The input section start
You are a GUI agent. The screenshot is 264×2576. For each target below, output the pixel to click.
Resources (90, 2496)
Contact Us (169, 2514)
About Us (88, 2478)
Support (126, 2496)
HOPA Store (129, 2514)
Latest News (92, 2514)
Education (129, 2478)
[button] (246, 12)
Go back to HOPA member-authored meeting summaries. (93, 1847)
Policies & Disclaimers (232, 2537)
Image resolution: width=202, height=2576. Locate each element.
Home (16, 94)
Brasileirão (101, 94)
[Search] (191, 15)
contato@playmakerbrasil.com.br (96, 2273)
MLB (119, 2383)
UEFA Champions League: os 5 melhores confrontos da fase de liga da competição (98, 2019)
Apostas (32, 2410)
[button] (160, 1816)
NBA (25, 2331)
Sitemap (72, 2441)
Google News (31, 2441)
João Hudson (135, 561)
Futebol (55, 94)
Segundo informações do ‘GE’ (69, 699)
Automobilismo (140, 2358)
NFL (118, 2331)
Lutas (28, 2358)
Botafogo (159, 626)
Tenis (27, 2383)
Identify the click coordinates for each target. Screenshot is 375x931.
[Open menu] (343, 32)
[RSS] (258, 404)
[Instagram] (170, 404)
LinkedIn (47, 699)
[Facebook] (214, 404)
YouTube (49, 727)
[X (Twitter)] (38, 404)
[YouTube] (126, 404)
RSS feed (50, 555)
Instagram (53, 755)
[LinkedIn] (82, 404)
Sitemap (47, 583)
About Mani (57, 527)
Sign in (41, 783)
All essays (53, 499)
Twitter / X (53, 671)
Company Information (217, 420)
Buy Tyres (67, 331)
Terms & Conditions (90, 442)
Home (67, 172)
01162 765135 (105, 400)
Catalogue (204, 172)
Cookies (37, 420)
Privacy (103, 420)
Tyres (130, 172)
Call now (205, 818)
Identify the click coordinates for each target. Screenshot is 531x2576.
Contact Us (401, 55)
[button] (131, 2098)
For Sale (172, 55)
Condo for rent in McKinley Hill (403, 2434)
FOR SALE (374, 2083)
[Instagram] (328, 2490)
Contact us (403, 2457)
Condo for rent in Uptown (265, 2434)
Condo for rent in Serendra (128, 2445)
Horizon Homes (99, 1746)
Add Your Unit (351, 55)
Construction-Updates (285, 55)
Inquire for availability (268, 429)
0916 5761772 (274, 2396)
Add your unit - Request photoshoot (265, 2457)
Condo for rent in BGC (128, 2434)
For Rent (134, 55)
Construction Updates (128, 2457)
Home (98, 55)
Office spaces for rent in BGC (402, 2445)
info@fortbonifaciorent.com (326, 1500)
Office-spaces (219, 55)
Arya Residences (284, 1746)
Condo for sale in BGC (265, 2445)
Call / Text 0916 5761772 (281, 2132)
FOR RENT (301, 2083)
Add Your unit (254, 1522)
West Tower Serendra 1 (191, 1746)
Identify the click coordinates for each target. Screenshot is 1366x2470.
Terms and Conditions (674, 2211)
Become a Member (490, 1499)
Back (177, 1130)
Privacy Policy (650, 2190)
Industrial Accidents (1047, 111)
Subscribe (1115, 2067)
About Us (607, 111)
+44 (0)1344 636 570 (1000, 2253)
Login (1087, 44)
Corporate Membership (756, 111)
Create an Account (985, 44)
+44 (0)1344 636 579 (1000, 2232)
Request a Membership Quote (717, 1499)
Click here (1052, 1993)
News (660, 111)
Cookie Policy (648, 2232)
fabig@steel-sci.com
The input section end
### Action item:
Exact transcription of the records is all that is wanted.

### Reply:
You are a GUI agent. The screenshot is 264×2576. For each target below, output the pixel to click.
Resources (90, 2496)
Contact Us (169, 2514)
About Us (88, 2478)
Support (126, 2496)
HOPA Store (129, 2514)
Latest News (92, 2514)
Education (129, 2478)
[button] (246, 12)
Go back to HOPA member-authored meeting summaries. (93, 1847)
Policies & Disclaimers (232, 2537)
Image resolution: width=202, height=2576. Locate each element.
Home (16, 94)
Brasileirão (101, 94)
[Search] (191, 15)
contato@playmakerbrasil.com.br (96, 2273)
MLB (119, 2383)
UEFA Champions League: os 5 melhores confrontos da fase de liga da competição (98, 2019)
Apostas (32, 2410)
[button] (160, 1816)
NBA (25, 2331)
Sitemap (72, 2441)
Google News (31, 2441)
João Hudson (135, 561)
Futebol (55, 94)
Segundo informações do ‘GE’ (69, 699)
Automobilismo (140, 2358)
NFL (118, 2331)
Lutas (28, 2358)
Botafogo (159, 626)
Tenis (27, 2383)
Identify the click coordinates for each target. Screenshot is 375x931.
[Open menu] (343, 32)
[RSS] (258, 404)
[Instagram] (170, 404)
LinkedIn (47, 699)
[Facebook] (214, 404)
YouTube (49, 727)
[X (Twitter)] (38, 404)
[YouTube] (126, 404)
RSS feed (50, 555)
Instagram (53, 755)
[LinkedIn] (82, 404)
Sitemap (47, 583)
About Mani (57, 527)
Sign in (41, 783)
All essays (53, 499)
Twitter / X (53, 671)
Company Information (217, 420)
Buy Tyres (67, 331)
Terms & Conditions (90, 442)
Home (67, 172)
01162 765135 (105, 400)
Catalogue (204, 172)
Cookies (37, 420)
Privacy (103, 420)
Tyres (130, 172)
Call now (205, 818)
Identify the click coordinates for each target. Screenshot is 531x2576.
Contact Us (401, 55)
[button] (131, 2098)
For Sale (172, 55)
Condo for rent in McKinley Hill (403, 2434)
FOR SALE (374, 2083)
[Instagram] (328, 2490)
Contact us (403, 2457)
Condo for rent in Uptown (265, 2434)
Condo for rent in Serendra (128, 2445)
Horizon Homes (99, 1746)
Add Your Unit (351, 55)
Construction-Updates (285, 55)
Inquire for availability (268, 429)
0916 5761772 (274, 2396)
Add your unit - Request photoshoot (265, 2457)
Condo for rent in BGC (128, 2434)
For Rent (134, 55)
Construction Updates (128, 2457)
Home (98, 55)
Office spaces for rent in BGC (402, 2445)
info@fortbonifaciorent.com (326, 1500)
Office-spaces (219, 55)
Arya Residences (284, 1746)
Condo for sale in BGC (265, 2445)
Call / Text 0916 5761772 (281, 2132)
FOR RENT (301, 2083)
Add Your unit (254, 1522)
West Tower Serendra 1 (191, 1746)
Identify the click coordinates for each target. Screenshot is 1366x2470.
Terms and Conditions (674, 2211)
Become a Member (490, 1499)
Back (177, 1130)
Privacy Policy (650, 2190)
Industrial Accidents (1047, 111)
Subscribe (1115, 2067)
About Us (607, 111)
+44 (0)1344 636 570 (1000, 2253)
Login (1087, 44)
Corporate Membership (756, 111)
Create an Account (985, 44)
+44 (0)1344 636 579 (1000, 2232)
Request a Membership Quote (717, 1499)
Click here (1052, 1993)
News (660, 111)
Cookie Policy (648, 2232)
fabig@steel-sci.com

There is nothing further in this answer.